You see that manifested in his other hallucinations. An imaginary Trip pops up to tell Phlox that he never should have entrusted the ship’s warp engines to the good doctor. Archer himself pops up in hallucination form to be magnanimous with Phlox but still say that it was too much to put that sort of responsibility on his shoulders. And the imagined presence of some insectoid Xindi represents both a good paranoid fantasy set piece, as well as a sublimated representation of Phlox's concerns about his ability to keep everyone on the ship safe.

The episode tips its hand a bit when Phlox goes to put Archer in his coma, and Archer tells a visibly touched Phlox that the doctor is one of the few people the captain would trust to protect the well-being of his crew and his ship. Still, that thematic undercurrent makes the rest of the episode’s panic, scares, and plot obstacles more meaningful, given that the stakes are personal and not just the usual weekly “the ship’s at risk and everyone could die!” possibilities that will basically never happen on a continuing network drama.

More than anything, I just enjoy the mood of “Doctor’s Orders”. There’s a real The Shining vibe to the episode, where Phlox is isolated and something seems off about his location, but for much of the runtime, you cannot tell whether there is genuinely something wrong or if this is the product of an isolation-induced bit of hallucination.
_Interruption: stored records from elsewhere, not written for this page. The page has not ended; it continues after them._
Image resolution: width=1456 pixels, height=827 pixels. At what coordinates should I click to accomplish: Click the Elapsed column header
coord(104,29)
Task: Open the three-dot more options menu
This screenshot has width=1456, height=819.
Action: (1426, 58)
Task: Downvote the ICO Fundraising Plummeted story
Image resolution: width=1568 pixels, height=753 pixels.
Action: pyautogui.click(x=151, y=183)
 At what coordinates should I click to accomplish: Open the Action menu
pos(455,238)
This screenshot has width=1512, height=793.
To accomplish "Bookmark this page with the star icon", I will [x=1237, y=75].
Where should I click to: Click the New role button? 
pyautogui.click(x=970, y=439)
The episode plays that multiple ways. At first, it’s kind of fun just seeing what Phlox does when no one else is around. Him feeding his pets in the nude, or watching old Danny Kaye movies, or writing to his exchange program pen pal is all fun, vaguely MASH-esque eccentric doctor stuff. But the episode also spends a lot of time keeping sinister-seeming things at the edges of the frame. You get the sense of his solicitude being punctuated by something nebulously unsettling, in a way that translates nicely to the audience. Like “Impulse”, this is a good bit of Star Trek adopting some tried and true horror tropes, in this case more psychological horror, and making good use of them.

The episode also does well at connecting that with Phlox’s Denobulan origins. While part of this show is always going to be nigh-literally pie-in-the-sky, part of what’s made people connect with Star Trek for decades is the human element within it. Phlox talking about how Denobulans are a well-socialized and packed-in people by choice, and his struggles to be alone, feel human and heighten the inherent distress of the situation. Plus, hallucination or not, the episode does a good job of contrasting it with T’Pol and the Vulcans’ more traditional desire for peace and solitude.

None of this is wholly original. Even the story of isolation on a Starfleet vessel where most of the crew is in stasis in a trip through difficult space, while the doctor and emotionally-reserved senior officer keep watch is a tale Voyager told previously. But “Doctor’s Orders” tackles the story of isolation and responsibility well, matching it with a nice series of problems both paranoid and real, and pulling off one last twist at the end that took yours truly by complete surprise. Whatever the episode lacks in originality, it makes up for in giving Phlox the spotlight, and making the most of his solo tour of duty.